(Beginning of Data records)
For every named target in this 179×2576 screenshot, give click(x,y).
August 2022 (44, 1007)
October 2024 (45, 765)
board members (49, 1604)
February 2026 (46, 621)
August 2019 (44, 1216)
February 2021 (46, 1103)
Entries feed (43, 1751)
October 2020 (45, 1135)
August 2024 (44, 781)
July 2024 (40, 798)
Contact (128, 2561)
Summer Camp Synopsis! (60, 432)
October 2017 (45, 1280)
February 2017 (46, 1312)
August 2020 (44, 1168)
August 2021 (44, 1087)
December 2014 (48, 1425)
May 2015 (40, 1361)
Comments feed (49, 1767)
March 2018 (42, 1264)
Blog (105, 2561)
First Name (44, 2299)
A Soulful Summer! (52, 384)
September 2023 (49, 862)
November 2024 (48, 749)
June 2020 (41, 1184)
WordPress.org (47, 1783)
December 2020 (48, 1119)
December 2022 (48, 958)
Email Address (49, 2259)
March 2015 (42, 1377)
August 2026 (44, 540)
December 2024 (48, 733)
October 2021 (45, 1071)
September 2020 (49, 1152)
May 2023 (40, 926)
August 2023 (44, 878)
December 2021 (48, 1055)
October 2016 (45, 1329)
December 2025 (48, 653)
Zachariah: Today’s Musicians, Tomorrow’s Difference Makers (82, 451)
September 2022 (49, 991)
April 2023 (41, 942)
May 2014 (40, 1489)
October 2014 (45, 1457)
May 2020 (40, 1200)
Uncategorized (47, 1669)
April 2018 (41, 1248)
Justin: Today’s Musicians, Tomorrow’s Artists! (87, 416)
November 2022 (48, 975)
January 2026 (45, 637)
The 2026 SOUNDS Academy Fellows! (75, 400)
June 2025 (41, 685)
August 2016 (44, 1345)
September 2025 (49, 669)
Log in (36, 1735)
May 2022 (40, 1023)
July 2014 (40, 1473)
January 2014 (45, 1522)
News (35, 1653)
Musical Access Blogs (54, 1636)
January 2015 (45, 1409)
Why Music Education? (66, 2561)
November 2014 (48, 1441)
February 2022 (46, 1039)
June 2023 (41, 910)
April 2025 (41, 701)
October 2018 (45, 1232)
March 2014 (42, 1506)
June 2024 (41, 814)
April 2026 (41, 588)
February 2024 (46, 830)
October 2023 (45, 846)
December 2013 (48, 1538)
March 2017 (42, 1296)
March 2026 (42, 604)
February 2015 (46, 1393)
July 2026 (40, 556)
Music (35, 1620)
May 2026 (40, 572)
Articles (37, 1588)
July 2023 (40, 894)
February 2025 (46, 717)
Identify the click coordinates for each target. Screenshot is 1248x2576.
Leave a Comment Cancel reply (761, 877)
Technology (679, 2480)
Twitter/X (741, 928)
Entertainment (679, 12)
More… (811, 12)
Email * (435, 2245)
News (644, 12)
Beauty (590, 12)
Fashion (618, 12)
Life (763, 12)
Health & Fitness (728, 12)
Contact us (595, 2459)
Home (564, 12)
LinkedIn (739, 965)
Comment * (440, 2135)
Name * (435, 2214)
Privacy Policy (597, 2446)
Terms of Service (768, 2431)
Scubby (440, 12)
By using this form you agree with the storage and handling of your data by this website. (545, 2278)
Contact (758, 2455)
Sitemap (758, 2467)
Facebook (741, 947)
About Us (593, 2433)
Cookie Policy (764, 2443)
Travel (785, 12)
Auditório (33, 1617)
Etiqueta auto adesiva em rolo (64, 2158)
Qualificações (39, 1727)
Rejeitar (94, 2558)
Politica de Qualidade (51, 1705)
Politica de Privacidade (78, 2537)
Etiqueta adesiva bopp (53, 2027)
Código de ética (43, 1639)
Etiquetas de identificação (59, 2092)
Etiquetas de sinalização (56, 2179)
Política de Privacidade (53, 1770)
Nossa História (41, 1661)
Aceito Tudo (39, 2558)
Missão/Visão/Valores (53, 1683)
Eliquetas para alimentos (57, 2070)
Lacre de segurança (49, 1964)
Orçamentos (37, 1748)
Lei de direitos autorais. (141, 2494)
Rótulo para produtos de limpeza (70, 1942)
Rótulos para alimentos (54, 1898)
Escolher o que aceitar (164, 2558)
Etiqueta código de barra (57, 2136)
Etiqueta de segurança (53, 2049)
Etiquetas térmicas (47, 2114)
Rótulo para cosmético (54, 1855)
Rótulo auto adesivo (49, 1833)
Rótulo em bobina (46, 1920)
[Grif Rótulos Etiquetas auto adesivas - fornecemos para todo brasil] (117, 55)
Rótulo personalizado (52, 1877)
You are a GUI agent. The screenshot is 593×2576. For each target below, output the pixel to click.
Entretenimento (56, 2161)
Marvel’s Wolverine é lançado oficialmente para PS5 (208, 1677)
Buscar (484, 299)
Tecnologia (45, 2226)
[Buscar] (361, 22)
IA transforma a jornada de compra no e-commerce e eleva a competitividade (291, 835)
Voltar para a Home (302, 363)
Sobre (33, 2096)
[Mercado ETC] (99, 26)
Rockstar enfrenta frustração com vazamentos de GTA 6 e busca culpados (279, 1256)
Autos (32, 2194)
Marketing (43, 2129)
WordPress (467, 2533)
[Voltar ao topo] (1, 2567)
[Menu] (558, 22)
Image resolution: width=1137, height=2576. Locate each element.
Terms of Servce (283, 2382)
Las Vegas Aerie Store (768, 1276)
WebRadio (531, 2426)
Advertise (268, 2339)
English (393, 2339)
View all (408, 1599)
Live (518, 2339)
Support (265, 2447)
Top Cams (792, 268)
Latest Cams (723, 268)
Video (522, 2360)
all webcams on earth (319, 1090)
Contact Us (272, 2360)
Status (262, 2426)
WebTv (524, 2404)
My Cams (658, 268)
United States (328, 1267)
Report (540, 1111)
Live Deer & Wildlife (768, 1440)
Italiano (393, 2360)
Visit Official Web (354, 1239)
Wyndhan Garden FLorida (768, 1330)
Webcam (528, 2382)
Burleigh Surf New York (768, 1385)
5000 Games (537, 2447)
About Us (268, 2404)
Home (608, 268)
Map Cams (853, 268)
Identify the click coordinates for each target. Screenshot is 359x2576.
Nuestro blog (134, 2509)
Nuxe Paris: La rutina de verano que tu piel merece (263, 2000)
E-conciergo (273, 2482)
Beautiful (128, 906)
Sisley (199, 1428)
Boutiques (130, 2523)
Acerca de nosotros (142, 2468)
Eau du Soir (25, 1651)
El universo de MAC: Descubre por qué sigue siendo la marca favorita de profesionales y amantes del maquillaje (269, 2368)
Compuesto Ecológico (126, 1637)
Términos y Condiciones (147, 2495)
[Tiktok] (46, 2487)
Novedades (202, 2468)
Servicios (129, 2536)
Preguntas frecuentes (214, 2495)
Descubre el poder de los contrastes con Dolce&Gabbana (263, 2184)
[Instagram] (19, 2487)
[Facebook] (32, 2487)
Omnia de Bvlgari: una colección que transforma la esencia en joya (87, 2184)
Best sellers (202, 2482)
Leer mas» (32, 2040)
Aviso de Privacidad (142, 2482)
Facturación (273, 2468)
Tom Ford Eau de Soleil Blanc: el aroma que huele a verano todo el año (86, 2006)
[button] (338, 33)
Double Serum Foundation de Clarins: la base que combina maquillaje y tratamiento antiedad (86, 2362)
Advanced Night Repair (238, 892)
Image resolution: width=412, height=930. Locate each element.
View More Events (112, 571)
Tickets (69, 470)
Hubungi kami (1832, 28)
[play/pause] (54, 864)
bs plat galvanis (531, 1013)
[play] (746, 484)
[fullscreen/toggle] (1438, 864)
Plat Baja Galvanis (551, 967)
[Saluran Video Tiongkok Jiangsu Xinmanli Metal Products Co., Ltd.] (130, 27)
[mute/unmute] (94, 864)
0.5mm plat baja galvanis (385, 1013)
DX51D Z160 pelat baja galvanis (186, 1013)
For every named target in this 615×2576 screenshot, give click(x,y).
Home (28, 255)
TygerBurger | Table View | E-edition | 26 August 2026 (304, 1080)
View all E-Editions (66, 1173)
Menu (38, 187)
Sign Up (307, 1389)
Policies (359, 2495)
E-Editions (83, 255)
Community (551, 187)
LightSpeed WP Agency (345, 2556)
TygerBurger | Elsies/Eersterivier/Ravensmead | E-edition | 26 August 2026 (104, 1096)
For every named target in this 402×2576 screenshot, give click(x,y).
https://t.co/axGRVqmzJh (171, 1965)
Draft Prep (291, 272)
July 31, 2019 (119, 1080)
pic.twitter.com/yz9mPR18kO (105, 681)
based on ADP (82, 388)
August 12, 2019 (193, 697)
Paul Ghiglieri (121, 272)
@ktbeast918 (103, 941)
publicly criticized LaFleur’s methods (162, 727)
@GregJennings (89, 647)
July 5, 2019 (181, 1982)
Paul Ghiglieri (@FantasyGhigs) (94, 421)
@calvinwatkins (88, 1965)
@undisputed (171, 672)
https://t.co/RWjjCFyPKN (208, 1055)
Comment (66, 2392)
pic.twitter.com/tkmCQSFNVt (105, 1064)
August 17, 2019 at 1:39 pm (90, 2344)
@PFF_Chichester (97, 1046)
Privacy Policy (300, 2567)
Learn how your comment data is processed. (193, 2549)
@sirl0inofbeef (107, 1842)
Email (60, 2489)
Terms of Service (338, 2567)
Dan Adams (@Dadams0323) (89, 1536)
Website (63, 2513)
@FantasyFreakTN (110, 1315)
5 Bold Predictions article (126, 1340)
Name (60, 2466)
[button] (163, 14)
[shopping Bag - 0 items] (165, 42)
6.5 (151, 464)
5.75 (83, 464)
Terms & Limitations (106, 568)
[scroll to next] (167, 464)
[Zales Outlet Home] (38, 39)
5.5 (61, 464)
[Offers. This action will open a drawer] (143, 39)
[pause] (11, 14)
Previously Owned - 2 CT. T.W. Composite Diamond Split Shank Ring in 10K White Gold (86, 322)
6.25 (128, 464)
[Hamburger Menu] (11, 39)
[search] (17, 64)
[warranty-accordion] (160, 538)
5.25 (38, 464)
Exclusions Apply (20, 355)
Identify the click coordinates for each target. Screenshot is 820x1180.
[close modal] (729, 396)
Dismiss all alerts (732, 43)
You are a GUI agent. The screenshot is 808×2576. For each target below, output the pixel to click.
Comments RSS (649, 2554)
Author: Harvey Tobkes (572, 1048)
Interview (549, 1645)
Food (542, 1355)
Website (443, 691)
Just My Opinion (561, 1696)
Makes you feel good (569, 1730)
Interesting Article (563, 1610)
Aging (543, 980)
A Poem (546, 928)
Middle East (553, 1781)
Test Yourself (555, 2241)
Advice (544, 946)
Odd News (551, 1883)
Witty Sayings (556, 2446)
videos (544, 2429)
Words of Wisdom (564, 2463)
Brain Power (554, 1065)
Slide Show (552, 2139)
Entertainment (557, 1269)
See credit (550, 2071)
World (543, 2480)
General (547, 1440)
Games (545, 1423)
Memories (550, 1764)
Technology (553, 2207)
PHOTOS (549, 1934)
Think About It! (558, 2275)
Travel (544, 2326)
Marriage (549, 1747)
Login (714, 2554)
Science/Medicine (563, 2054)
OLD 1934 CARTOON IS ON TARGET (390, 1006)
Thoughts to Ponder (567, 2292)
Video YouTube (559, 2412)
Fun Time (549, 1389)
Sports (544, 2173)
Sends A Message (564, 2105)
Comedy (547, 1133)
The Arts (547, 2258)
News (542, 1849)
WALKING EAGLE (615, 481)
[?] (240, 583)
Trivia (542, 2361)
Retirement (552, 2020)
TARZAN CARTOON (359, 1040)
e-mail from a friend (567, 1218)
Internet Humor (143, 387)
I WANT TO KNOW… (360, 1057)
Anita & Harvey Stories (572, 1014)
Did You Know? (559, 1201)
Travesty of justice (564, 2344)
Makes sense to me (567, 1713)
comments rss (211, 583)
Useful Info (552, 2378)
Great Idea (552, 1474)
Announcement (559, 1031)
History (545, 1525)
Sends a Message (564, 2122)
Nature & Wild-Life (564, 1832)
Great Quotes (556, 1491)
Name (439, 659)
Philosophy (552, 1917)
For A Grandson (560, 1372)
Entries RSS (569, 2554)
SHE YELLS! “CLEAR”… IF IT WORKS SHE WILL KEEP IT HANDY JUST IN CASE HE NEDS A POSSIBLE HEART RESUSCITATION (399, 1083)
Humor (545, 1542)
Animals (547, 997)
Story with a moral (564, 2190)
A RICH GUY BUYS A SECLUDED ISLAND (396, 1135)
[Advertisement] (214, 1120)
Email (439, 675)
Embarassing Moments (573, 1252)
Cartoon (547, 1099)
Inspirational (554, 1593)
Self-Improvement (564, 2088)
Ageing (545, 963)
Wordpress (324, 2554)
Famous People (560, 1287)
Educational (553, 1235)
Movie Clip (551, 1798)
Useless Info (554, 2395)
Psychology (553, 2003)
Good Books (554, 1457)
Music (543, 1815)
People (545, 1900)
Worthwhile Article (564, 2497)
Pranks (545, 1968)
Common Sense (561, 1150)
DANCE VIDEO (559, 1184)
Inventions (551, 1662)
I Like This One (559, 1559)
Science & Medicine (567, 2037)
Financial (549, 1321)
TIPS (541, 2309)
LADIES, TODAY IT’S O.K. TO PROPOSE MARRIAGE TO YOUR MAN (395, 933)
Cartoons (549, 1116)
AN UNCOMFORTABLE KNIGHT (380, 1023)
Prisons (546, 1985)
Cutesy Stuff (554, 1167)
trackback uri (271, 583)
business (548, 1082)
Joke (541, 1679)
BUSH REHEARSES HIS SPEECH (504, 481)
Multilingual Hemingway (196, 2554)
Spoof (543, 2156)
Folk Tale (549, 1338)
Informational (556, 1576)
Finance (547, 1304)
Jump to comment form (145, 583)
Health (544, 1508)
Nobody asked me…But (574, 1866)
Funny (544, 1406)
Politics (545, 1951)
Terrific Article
(End of Data records)
(Assignment): Could you set down, word for word, only the lines above from the line with "Sitemap (758, 2467)" to the line with "[Mercado ETC] (99, 26)", including both?

(Response to the exercise):
Sitemap (758, 2467)
Facebook (741, 947)
About Us (593, 2433)
Cookie Policy (764, 2443)
Travel (785, 12)
Auditório (33, 1617)
Etiqueta auto adesiva em rolo (64, 2158)
Qualificações (39, 1727)
Rejeitar (94, 2558)
Politica de Qualidade (51, 1705)
Politica de Privacidade (78, 2537)
Etiqueta adesiva bopp (53, 2027)
Código de ética (43, 1639)
Etiquetas de identificação (59, 2092)
Etiquetas de sinalização (56, 2179)
Política de Privacidade (53, 1770)
Nossa História (41, 1661)
Aceito Tudo (39, 2558)
Missão/Visão/Valores (53, 1683)
Eliquetas para alimentos (57, 2070)
Lacre de segurança (49, 1964)
Orçamentos (37, 1748)
Lei de direitos autorais. (141, 2494)
Rótulo para produtos de limpeza (70, 1942)
Rótulos para alimentos (54, 1898)
Escolher o que aceitar (164, 2558)
Etiqueta código de barra (57, 2136)
Etiqueta de segurança (53, 2049)
Etiquetas térmicas (47, 2114)
Rótulo para cosmético (54, 1855)
Rótulo auto adesivo (49, 1833)
Rótulo em bobina (46, 1920)
[Grif Rótulos Etiquetas auto adesivas - fornecemos para todo brasil] (117, 55)
Rótulo personalizado (52, 1877)
You are a GUI agent. The screenshot is 593×2576. For each target below, output the pixel to click.
Entretenimento (56, 2161)
Marvel’s Wolverine é lançado oficialmente para PS5 (208, 1677)
Buscar (484, 299)
Tecnologia (45, 2226)
[Buscar] (361, 22)
IA transforma a jornada de compra no e-commerce e eleva a competitividade (291, 835)
Voltar para a Home (302, 363)
Sobre (33, 2096)
[Mercado ETC] (99, 26)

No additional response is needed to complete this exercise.